Aim of the task ->
Write down the lines from the one containing "Describe the element at coordinates (680, 391)" up to and including the one containing "The image size is (1024, 1024).", reproducing each character for character.

Material to process ->
>>>>

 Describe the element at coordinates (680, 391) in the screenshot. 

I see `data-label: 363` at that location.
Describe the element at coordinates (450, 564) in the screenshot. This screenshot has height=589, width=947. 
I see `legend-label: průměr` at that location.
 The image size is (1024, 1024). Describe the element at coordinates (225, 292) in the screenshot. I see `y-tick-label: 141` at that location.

<<<<
>>>>

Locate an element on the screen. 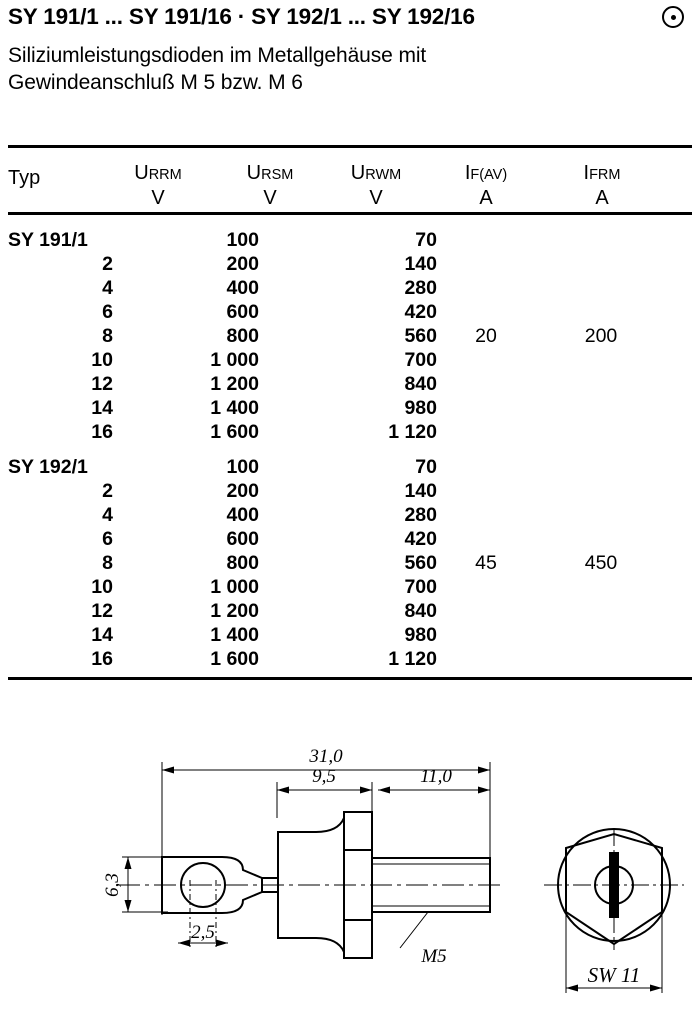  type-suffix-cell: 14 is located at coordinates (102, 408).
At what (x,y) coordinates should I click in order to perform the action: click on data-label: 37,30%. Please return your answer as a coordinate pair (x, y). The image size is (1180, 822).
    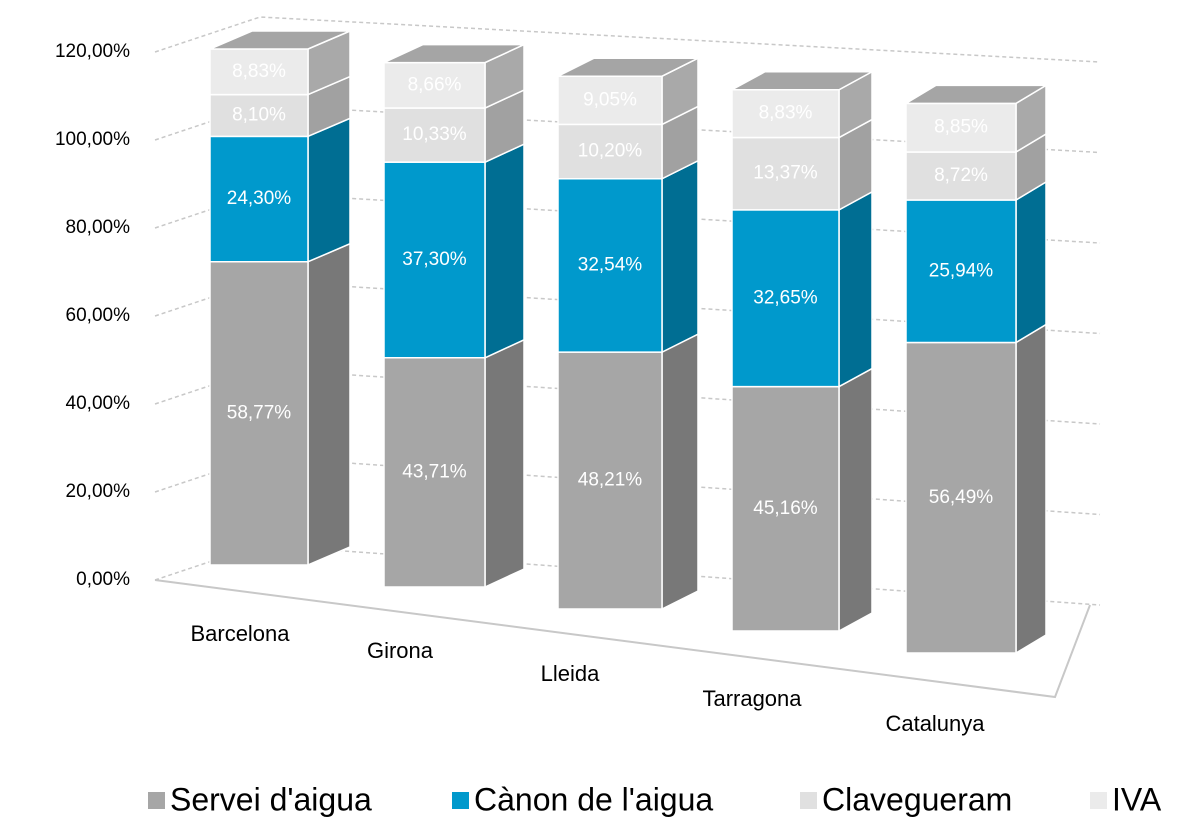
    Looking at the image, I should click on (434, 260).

<<<<
>>>>

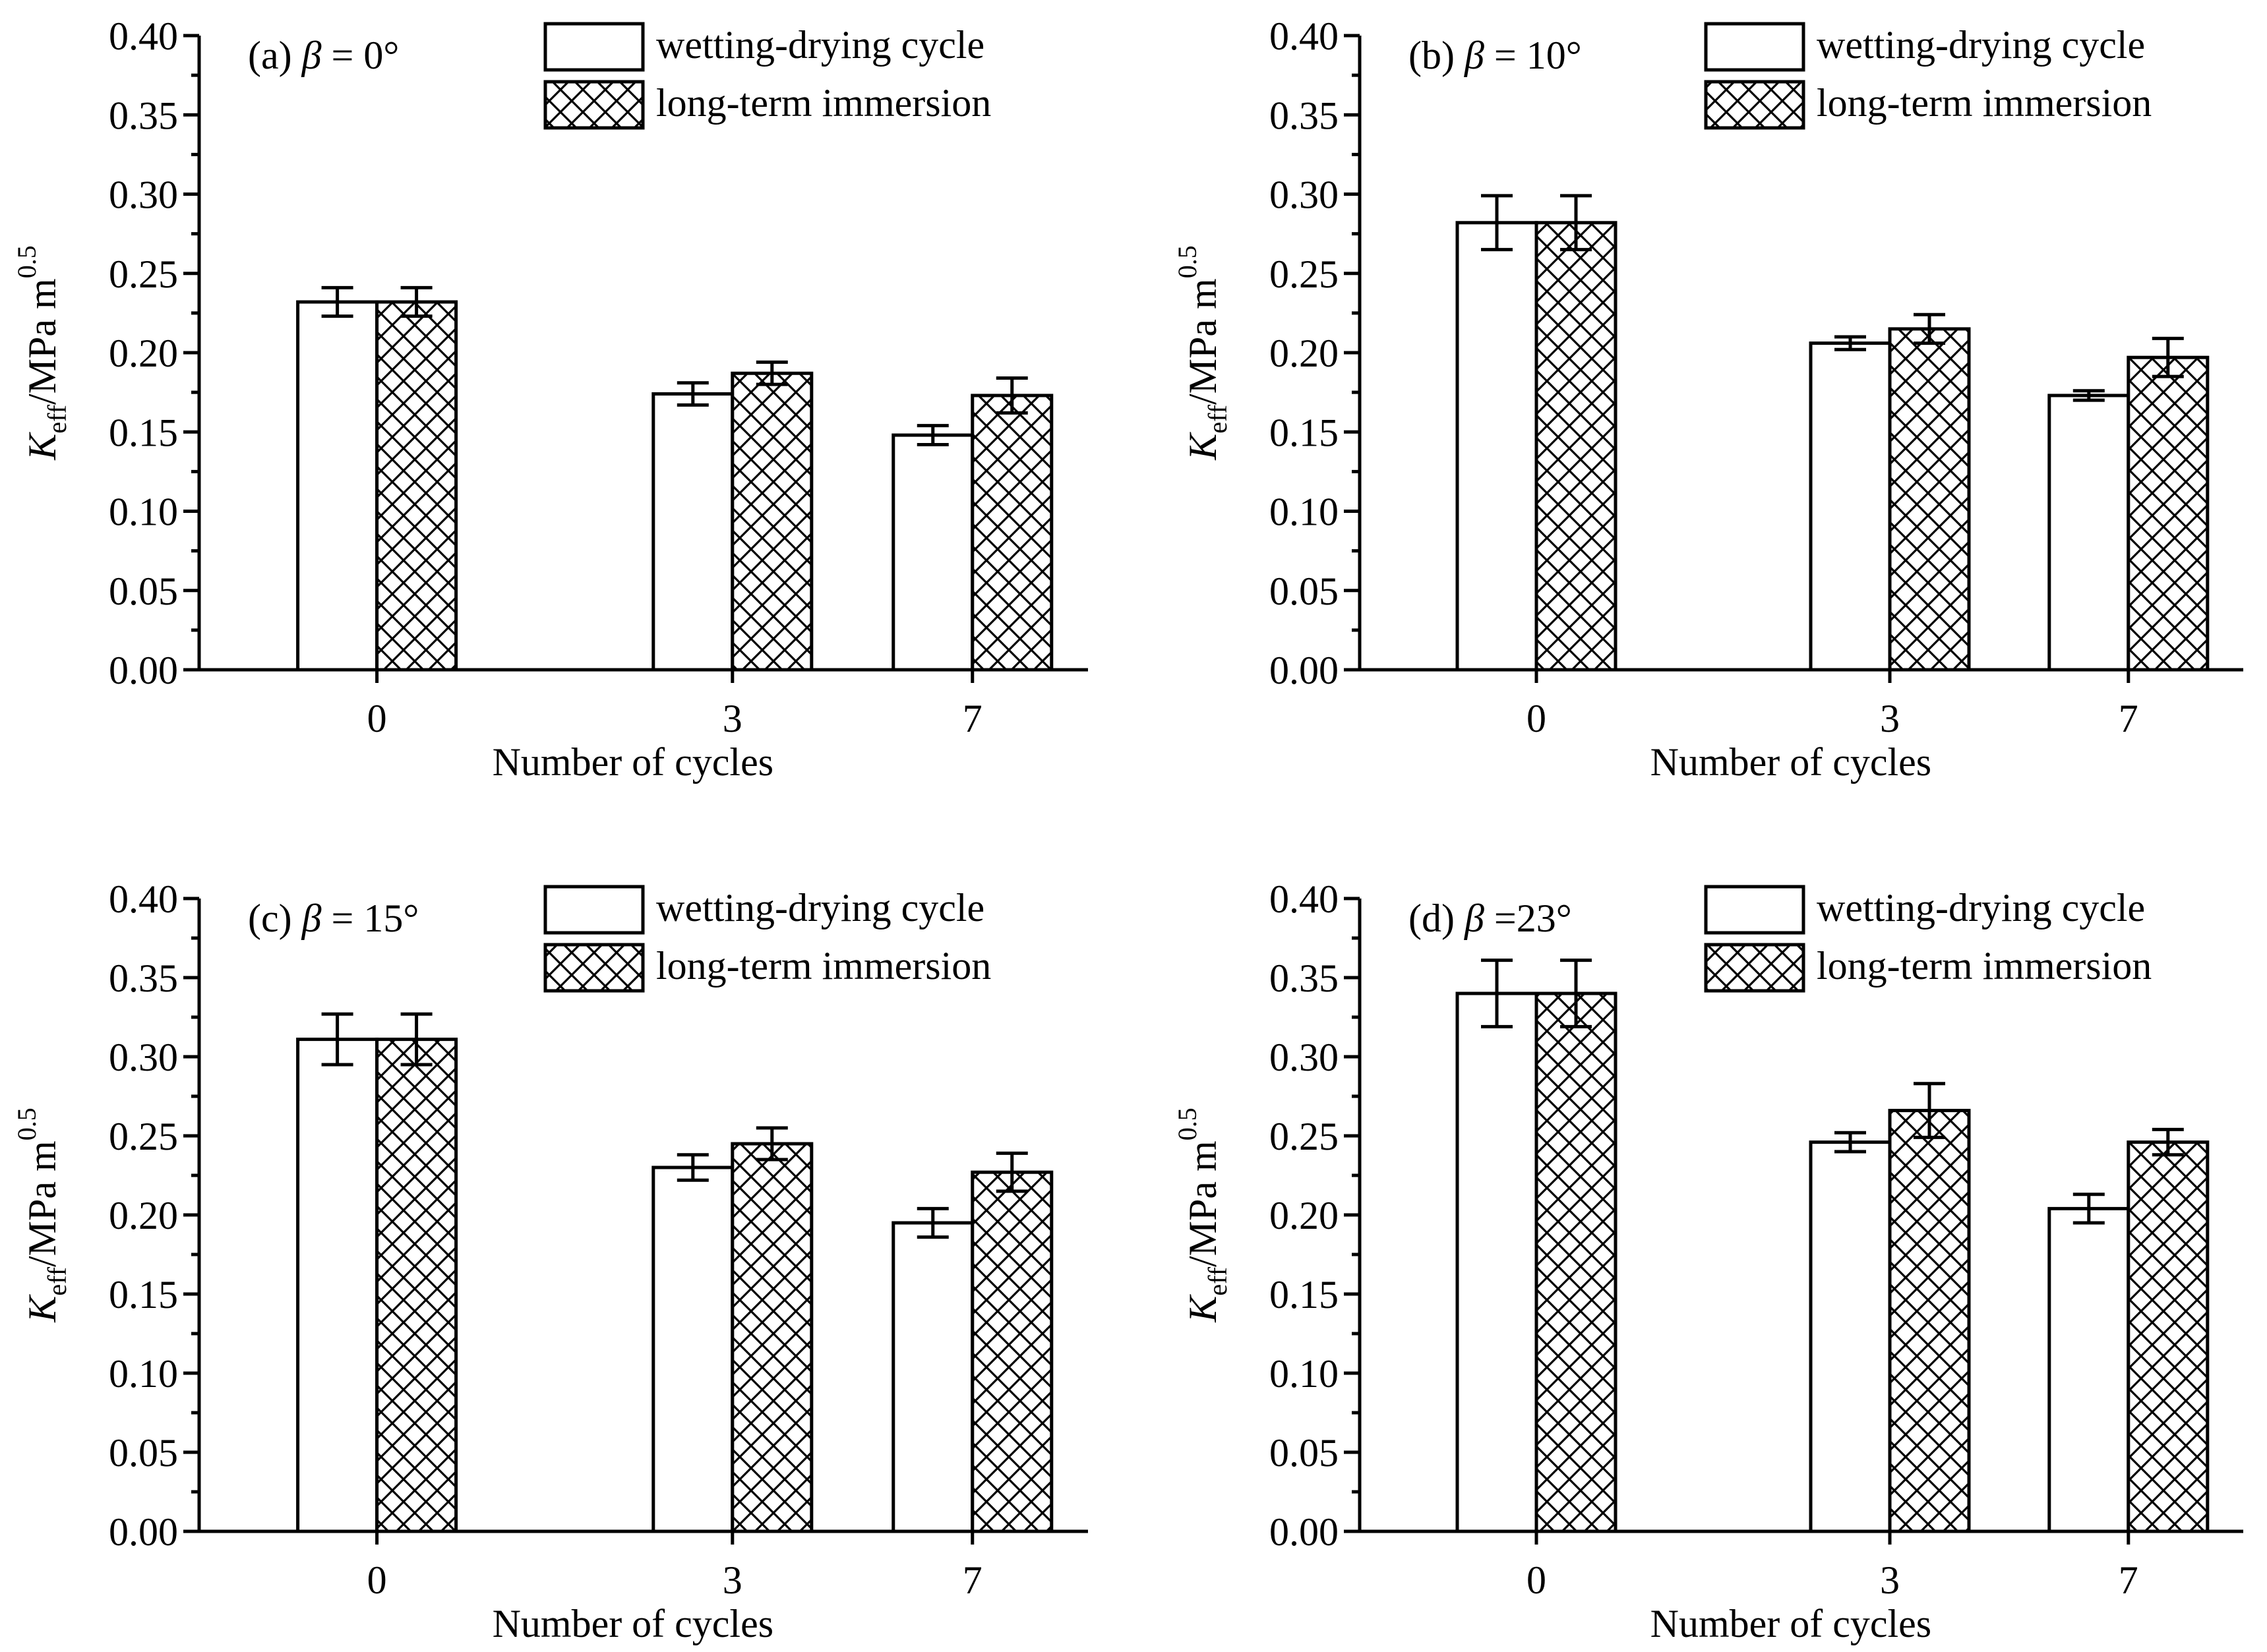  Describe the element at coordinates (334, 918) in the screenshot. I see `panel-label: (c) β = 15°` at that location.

<<<<

Answer for the task ->
 Describe the element at coordinates (680, 391) in the screenshot. 

I see `data-label: 363` at that location.
Describe the element at coordinates (450, 564) in the screenshot. This screenshot has height=589, width=947. 
I see `legend-label: průměr` at that location.
 The image size is (1024, 1024). Describe the element at coordinates (225, 292) in the screenshot. I see `y-tick-label: 141` at that location.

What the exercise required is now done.